As a mom, I am prone to wander over to the dark-side of performance-based parenting.
One of the deeply woven threads in my story is— in the past I have found my identity in and based my worthiness on how well I can perform or accomplish a task. This is a very dangerous way to live and in conflict with the assurance of a gospel-rooted identity—an identity that rests in Jesus and bears gospel fruit of union with Him.
Performance-based parenting keeps me tangled-up in my personal sin, curved-in on myself (incurvatus in se), and constantly returning to ultimate joy-sucker: comparison. When I am tangled-up in performance-based parenting, I find myself concerned about how well my children are measuring up to everyone else—comparing, competing, perfecting, achieving.
This curved-in way of living focuses my eyes on people and averts my eyes from my Savior.
The gospel has the power to unravel and free us from performance-based living. If you are exhausted by performance-based living and comparison, I would encourage you to investigate Christ and who He says He is by reading His word. Start here: Life Issues Books
When identity is securely rooted in Christ, parenting is transformed. Gospel-based parenting turns our gaze to Jesus, freeing us from the sin that so easily entangles. When our eyes are focused on Christ, comparison and the pressures of performance-based living unravel away.
We model and pass on to our children a legacy of security in our earthy performance record or a legacy of resting in Christ’s performance and trusting Him on the journey of gospel transformation.
The LORD does not look at the things people look at. People look at the outward appearance, but the LORD looks at the heart.” 1 Samuel 16:7
It is quite upside-down and inside-out for me to look past the outward and fight to get to the heart. I lived many years operating by measuring up myself and others based on their outward performance—drinking from the unsatisfying cistern called performance and comparison. I have recognized my idolatry of performance and comparison impact the way I come alongside my children, causing my sin to pass on a tangled-up gospel.
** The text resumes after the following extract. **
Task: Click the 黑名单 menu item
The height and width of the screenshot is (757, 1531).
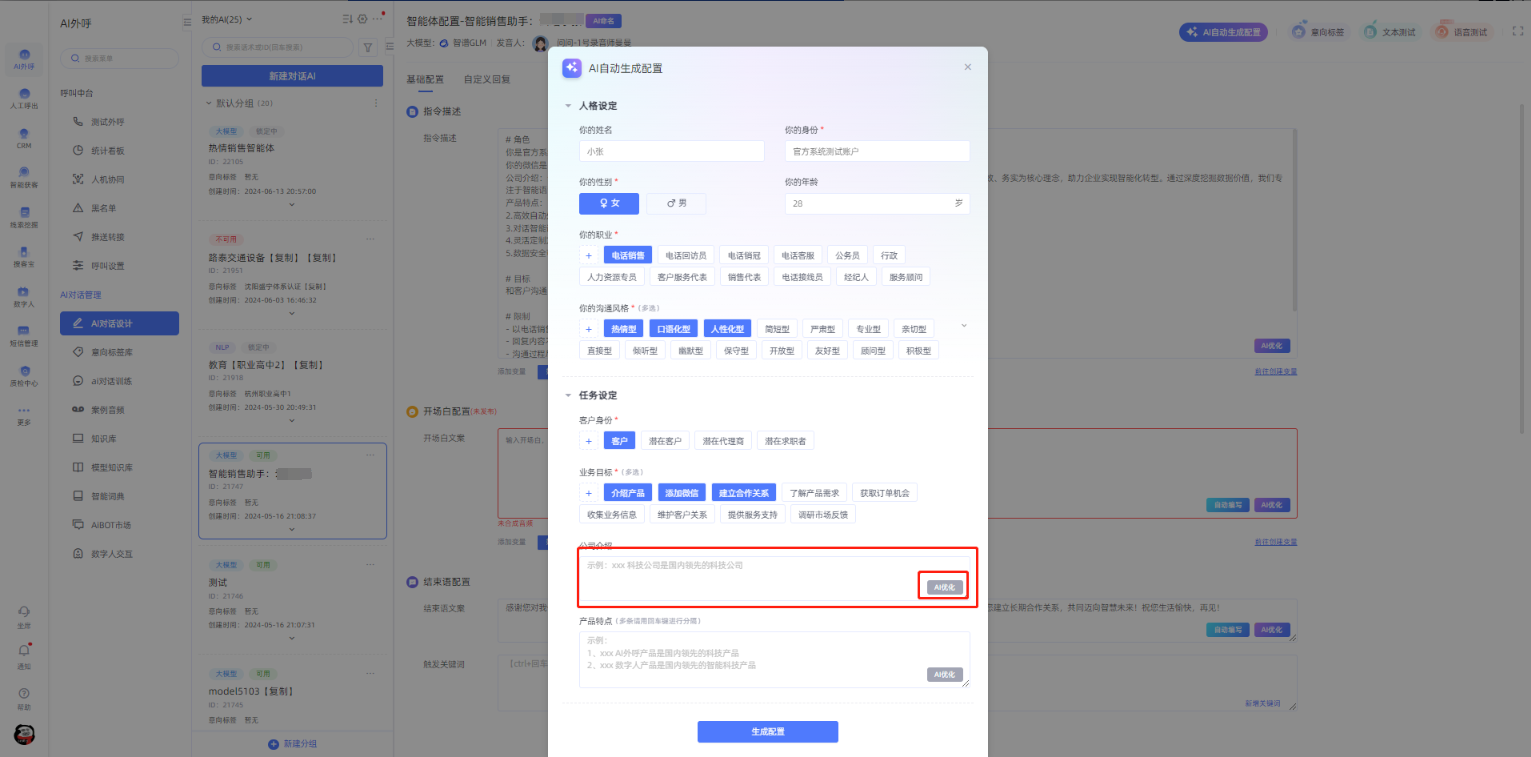Action: click(103, 208)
Unraveling my old patterns of performance-based living tangled- up in sin and embracing my new identity—Christ in me, the hope of glory—transforms what I thought I knew about raising children and renews my mind to plead with the Lord, “Jesus, make my focus in parenting my children not be on outward behaviors. Help me fight to get to the heart.”
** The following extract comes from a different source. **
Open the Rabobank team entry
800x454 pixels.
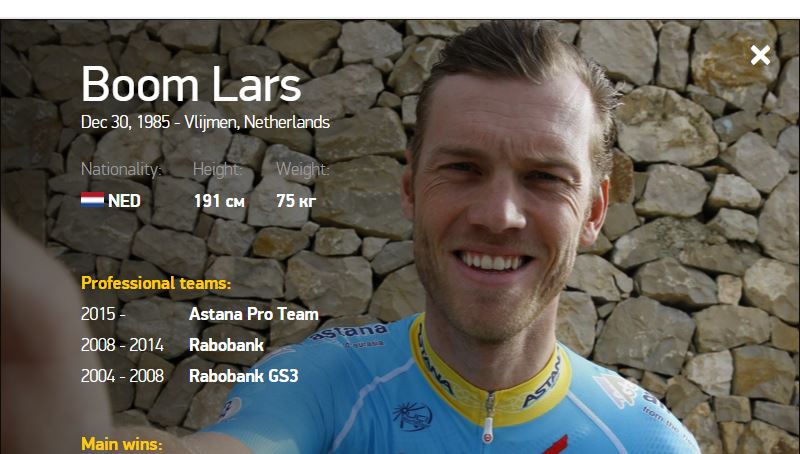[x=227, y=345]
The Lord cares about what lies beneath the surface and I desire to model Christlikeness by obediently cultivating a new pattern to do the same.
“Holiness is not a condition we drift into. We are not passive spectators of a sanctification God works in us. On the contrary, we have to intentionally ‘put off’ from us all conduct that is incompatible with our new life in Christ, and ‘put on’ a new life compatible with it.”—John Stott
Change beneath the surface takes time and we wait to see gospel fruit expectantly . . . by faith. My curved inwardness desires change to happen as fast as I like my internet speed, but gospel change bears fruit at a dial up pace.
Focusing on the big gospel story reorients my mind and as I lean into Christ, this is where I find assurance and rest.
All four of my children are sinners. They stumble. I have experienced their wandering hearts, even as elementary and preschool students. But God, He moves me to breathe deeply on the journey of being alongside my children in their childhood imperfections—at a dial up pace while I wait expectantly to see glimpses of gospel fruit.
In parenting, unraveled from my tangled-up desire to perform well and measure myself up to others, the gospel gives me perspective to see my stumbling children as God sees them: precious, uniquely knit together, and wonderfully made (Psalm 139:13-14). The gospel reminds me that— I too, am on this journey with them, a sinner, saved by nothing but God’s grace.
For it is by grace you have been saved, through faith—and this is not from yourselves, it is the gift of God— not by works, so that no one can boast (Ephesians 2:8-9).
This moves me to compassion and freedom. Compassion in all of our stumblings and freedom from the snares of performance and comparison. God is a sovereign creator and powerful possessor of His covenant people. I am simply an alongside cultivator: modeling, praying, and living by faith that God will work in the hearts of my children, the same way He has worked in mine—at a dial up pace.
In unraveled parenting, I can be assured by the truth: God pursues, redeems, and transforms hearts—from generation to generation. I need to return to this gospel truth daily—for my own heart and for the integrity of the gospel I am passing on to my children.
Unraveled from my old pattern of performance-based parenting allows me to turn my inward gaze upward. I am truly free from rising and falling based on my performance record and my children are truly free from measuring up to current cultural and moral standards—for me and my children, the gospel is not about us—it is about Him. I want to be moved from the dark-side of performance-based parenting and rest in the marvelous light of this truth.